Gather each line in the rows below that contains the word "should" and copy those lines out in full.

▶ _THE INPUT_
☆ ☆ ☆

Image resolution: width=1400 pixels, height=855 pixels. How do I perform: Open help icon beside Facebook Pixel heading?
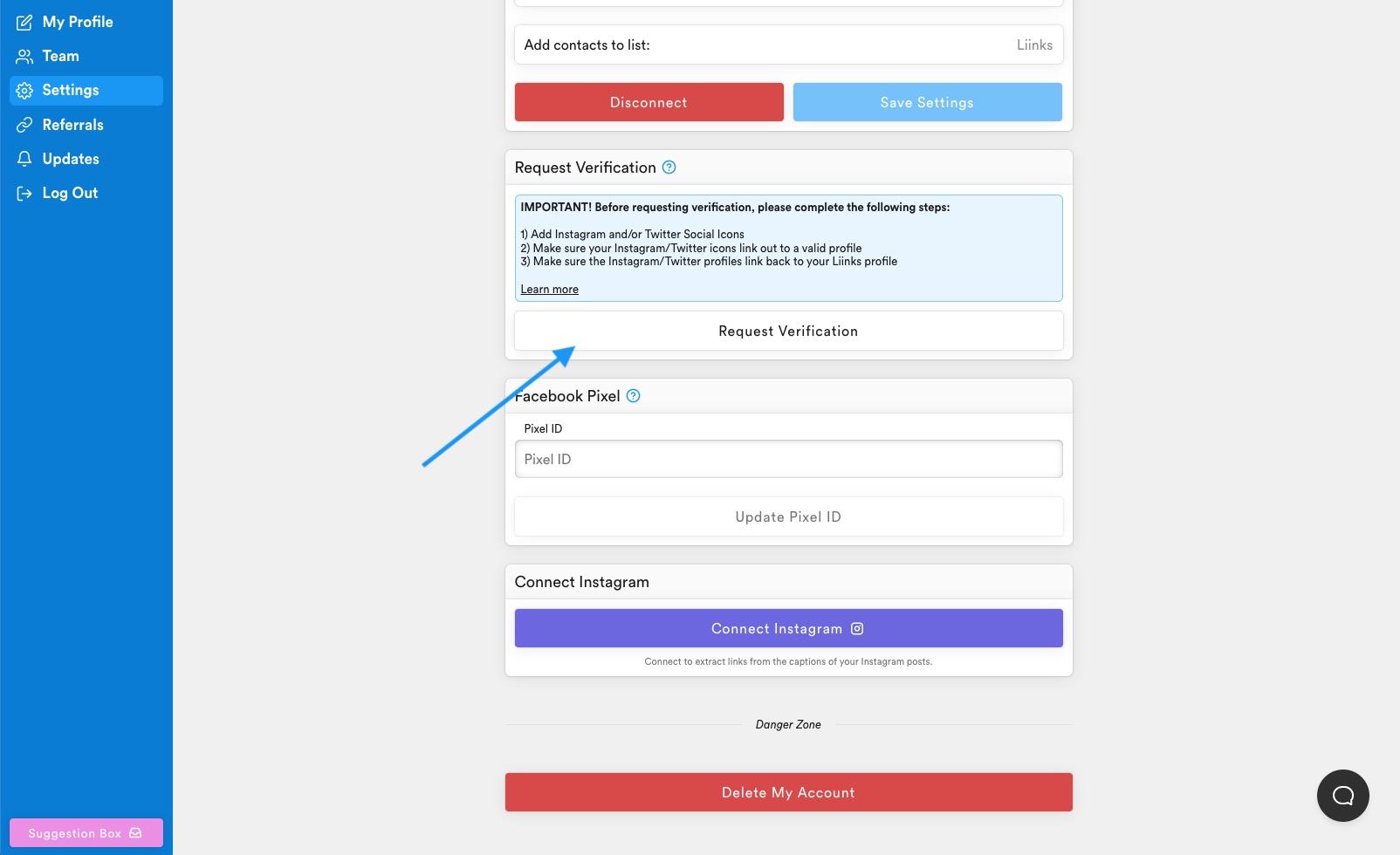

☆ ☆ ☆

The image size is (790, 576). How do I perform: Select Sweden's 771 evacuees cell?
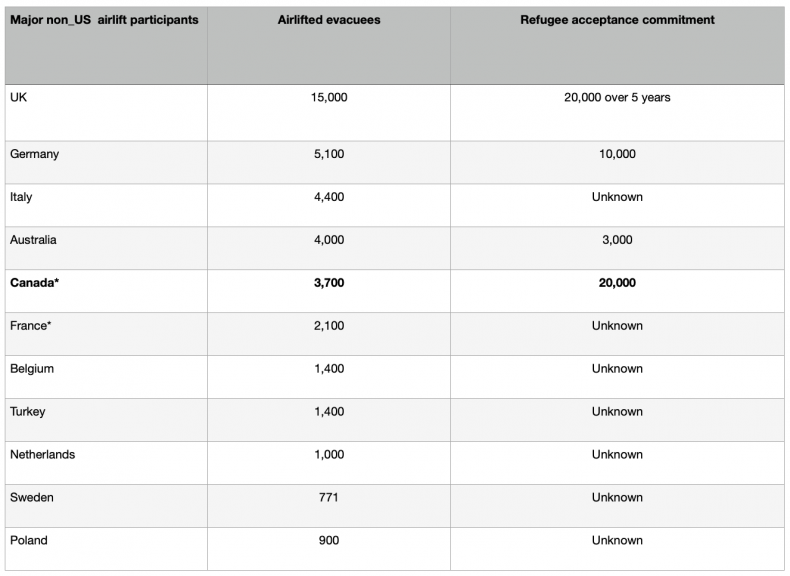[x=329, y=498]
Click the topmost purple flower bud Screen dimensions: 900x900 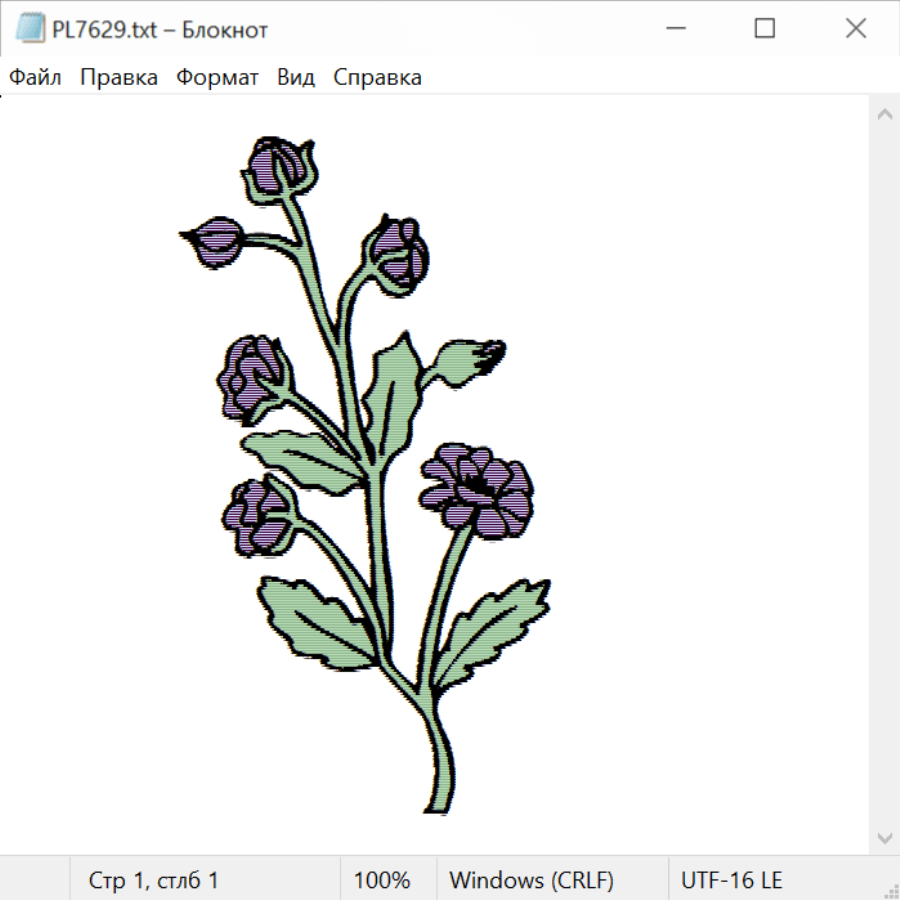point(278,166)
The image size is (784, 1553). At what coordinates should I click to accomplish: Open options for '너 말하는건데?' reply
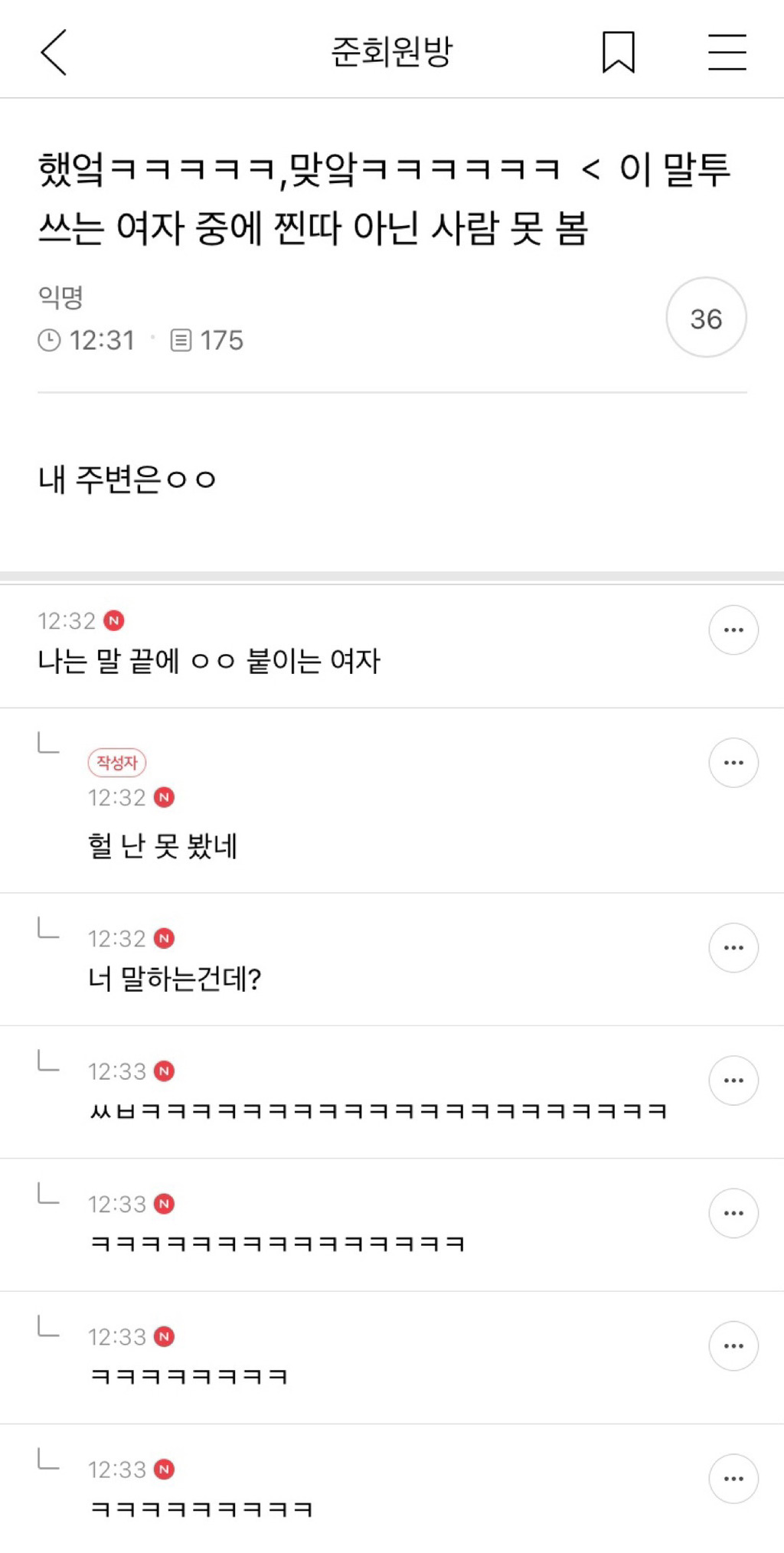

☆ ☆ ☆

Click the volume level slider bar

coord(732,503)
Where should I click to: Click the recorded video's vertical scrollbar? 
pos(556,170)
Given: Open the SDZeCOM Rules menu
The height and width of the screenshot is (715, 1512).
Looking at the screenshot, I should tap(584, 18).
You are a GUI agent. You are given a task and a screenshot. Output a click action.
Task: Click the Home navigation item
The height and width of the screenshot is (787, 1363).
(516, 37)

☆ ☆ ☆

▶ _EXPECTED OUTPUT_
The image size is (784, 1553). At what coordinates should I click to accomplish: Open options for '너 말하는건데?' reply
Where should I click to: Click the recorded video's vertical scrollbar? 
Looking at the screenshot, I should tap(584, 18).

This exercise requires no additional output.